A "monument" consists of any object or mark on the land that may serve to locate the boundary line at a given point. It may be a river, rock, tree, or other natural object, more or less permanent, or it may be artificial, as a wall, post, ditch, or road.

1 JAMES A. WEBSTER, JR. , WEBSTER'S REAL ESTATE LAW IN NORTH CAROLINA § 10.35 (Patrick K. Hetrick & James B. McLaughlin, Jr., eds., 6th ed. 2011). Generally, a call for a monument as a boundary line in a deed will convey the land to the center of a monument that has width. See, e.g., Brown v.
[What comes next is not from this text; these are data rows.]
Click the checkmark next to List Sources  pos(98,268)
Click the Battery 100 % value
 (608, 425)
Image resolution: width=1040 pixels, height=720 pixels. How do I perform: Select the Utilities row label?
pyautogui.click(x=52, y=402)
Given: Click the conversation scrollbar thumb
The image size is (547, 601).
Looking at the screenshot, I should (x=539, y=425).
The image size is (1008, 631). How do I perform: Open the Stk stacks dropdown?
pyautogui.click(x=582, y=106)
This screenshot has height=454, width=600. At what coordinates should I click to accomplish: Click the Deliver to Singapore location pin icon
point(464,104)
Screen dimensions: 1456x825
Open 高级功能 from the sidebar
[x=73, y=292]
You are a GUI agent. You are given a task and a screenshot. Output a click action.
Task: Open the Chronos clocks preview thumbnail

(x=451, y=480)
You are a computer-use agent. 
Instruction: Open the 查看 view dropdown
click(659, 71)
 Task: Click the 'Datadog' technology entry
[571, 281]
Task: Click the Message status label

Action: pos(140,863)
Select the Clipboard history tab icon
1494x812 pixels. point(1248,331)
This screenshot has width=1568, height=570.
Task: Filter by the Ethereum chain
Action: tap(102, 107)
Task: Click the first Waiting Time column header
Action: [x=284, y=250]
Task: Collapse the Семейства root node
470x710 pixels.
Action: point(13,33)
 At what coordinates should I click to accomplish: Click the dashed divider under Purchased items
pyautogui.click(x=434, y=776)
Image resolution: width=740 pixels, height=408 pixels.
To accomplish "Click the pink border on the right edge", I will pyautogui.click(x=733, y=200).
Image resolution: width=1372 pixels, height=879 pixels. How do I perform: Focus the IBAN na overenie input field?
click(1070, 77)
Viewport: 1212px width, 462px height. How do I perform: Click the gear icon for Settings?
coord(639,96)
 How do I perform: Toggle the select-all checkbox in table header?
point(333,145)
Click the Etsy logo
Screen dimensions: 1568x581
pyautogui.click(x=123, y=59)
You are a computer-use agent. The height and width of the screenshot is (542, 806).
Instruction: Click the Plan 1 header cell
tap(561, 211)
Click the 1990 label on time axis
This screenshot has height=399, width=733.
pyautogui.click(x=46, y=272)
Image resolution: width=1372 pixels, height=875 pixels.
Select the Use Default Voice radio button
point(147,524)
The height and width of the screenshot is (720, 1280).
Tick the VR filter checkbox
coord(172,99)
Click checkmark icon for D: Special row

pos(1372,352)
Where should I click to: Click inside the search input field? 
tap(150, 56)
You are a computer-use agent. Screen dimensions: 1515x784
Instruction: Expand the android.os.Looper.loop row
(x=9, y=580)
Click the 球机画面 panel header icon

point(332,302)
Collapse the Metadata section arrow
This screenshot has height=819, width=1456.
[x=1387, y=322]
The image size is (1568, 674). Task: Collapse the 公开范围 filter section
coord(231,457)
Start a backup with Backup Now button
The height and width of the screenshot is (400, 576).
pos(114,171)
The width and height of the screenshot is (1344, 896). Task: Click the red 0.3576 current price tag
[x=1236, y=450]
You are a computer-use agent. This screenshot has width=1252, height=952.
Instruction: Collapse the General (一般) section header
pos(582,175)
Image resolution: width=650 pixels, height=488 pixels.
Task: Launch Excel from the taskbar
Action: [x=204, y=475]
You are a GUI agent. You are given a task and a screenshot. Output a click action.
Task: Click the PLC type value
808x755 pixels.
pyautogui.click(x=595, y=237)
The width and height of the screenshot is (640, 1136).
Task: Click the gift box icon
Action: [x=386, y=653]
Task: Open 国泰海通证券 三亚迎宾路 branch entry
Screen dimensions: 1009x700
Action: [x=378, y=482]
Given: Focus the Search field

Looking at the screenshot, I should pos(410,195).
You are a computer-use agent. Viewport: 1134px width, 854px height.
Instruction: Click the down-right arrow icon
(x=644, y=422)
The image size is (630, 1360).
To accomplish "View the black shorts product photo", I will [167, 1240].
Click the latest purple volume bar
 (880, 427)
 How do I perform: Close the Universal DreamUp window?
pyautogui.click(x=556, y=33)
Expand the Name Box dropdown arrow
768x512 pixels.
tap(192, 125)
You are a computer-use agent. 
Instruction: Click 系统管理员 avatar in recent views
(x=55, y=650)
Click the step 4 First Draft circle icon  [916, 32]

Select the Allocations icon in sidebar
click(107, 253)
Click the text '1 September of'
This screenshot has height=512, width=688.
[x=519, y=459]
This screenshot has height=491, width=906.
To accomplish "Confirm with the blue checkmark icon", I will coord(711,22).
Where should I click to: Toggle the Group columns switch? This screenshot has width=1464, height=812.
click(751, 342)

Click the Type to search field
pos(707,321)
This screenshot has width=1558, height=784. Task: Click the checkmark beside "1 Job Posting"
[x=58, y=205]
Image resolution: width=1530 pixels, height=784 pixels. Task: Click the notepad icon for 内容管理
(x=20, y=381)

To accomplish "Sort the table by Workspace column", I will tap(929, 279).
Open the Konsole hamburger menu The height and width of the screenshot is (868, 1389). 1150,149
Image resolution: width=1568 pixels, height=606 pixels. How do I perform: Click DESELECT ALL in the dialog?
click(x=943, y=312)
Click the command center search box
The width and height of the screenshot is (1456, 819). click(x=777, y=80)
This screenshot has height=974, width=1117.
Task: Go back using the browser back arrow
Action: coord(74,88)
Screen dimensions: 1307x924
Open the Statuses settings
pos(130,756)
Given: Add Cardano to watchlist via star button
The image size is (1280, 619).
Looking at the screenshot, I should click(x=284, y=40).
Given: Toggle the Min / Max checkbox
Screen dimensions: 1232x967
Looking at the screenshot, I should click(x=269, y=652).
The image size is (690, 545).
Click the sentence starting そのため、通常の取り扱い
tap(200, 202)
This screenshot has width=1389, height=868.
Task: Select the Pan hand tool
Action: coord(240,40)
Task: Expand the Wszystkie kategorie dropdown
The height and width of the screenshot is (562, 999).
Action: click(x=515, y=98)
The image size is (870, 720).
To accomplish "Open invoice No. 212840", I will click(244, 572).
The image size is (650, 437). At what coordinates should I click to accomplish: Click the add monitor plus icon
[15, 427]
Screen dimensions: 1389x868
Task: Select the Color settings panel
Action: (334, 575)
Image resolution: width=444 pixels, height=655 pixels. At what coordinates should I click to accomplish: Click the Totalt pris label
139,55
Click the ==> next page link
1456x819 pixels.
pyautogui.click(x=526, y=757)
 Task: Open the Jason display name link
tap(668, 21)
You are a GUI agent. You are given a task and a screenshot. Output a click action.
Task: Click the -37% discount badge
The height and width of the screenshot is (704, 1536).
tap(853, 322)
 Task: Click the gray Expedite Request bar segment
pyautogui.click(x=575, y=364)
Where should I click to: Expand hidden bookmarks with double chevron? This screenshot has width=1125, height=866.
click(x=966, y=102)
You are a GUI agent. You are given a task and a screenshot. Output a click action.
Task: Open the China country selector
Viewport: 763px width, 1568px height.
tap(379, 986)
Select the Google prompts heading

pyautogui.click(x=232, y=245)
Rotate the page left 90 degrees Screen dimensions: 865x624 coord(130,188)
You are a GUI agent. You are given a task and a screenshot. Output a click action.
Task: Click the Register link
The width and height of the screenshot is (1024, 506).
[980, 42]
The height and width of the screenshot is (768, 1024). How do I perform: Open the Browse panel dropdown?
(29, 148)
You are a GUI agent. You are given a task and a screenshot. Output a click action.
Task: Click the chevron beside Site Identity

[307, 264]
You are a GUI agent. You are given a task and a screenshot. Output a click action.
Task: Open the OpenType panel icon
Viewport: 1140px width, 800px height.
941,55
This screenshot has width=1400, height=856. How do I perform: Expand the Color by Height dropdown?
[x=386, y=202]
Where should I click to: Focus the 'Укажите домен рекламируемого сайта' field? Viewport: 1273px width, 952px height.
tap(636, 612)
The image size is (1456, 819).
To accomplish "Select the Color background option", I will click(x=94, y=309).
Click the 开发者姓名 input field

Hodges , 232 N.C. 537, 61 S.E.2d 603 (1950).

In contrast, plaintiffs contend the black dot on the Best Farm Map labelled "Water Oak" is a dividing point that marks the boundary between Lots 8 and 16 where the swamp run meets the high water mark. However, the water oak's location cannot be identified in present day. See Lumber Co. v. Lumber Co. , 169 N.C. 80, 92-93, 85 S.E. 438, 445-46 (1915) (holding that if the evidence was sufficient to identify a tree designated on the plat, it would be used in establishing a lot's boundary). Therefore, because the high water line is unlabeled and the water oak cannot be identified, we hold the dam is a monument that marks the boundary between the lots. This is consistent with the principle that the more permanent monuments control the interpretation of boundaries on plats. See Tice v. Winchester , 225 N.C. 673, 678, 36 S.E.2d 257, 260 (1945) ("[M]ore permanent monuments referred to in the deed would, under the authorities mentioned, control over course and distance." (citation omitted) ). Furthermore, this conclusion is consistent with junior conveyances and the survey that puts the disputed tract on-the-ground.

Defendant has made a prima facie case of title, and plaintiffs have not made a prima facie case. Thus, plaintiffs have failed to show they have superior title to defendant.

Plaintiffs did not create a genuine issue of material fact to preclude the trial court from granting partial summary judgment. Therefore, the trial court did not err by quieting defendant's record title to the property, and determining that the boundary line between the properties is as shown by the Grant Survey.

III. Additional Fact Finding Procedures

Plaintiffs argue that the trial court committed reversible error by failing to: (1) conduct a hearing to take testimony, accept exhibits, and hear arguments; and (2) render a declaratory judgment pursuant to N.C. Gen. Stat. §§ 1-253 et seq . Although plaintiffs cite to cases where the trial court ordered a compulsory reference and urges our Court that the parties would be better served if the trial court conducted a hearing, plaintiffs cite to nothing in our law that required the trial court to order a compulsory reference. In circumstances such as these, there is no such requirement. Therefore, we hold that the trial court did not err when it did not utilize these additional fact finding procedures.

IV. Entry of Final Judgment and Costs

In this appeal, plaintiffs' brief includes a heading that states the trial court committed reversible error by granting defendant's motion for entry of final judgment and assessment of costs. However, plaintiffs provide no argument or citations to authority in support of this argument. Therefore, this issue is deemed abandoned, and we find no need to address it. See Consol. Elec. Distrib. v. Dorsey , 170 N.C. App. 684, 686-87, 613 S.E.2d 518, 520 (2005).

Conclusion

Upon careful review of the issues before our Court, we hold that the trial court properly ordered partial summary judgment as to the action to quiet title and appropriately considered the boundaries as a matter of law. Accordingly, we affirm the trial court's final judgment and assessment of costs.

AFFIRMED.

Report per Rule 30(e).

Judge ARROWOOD concurs.

Judge MURPHY dissents without separate opinion.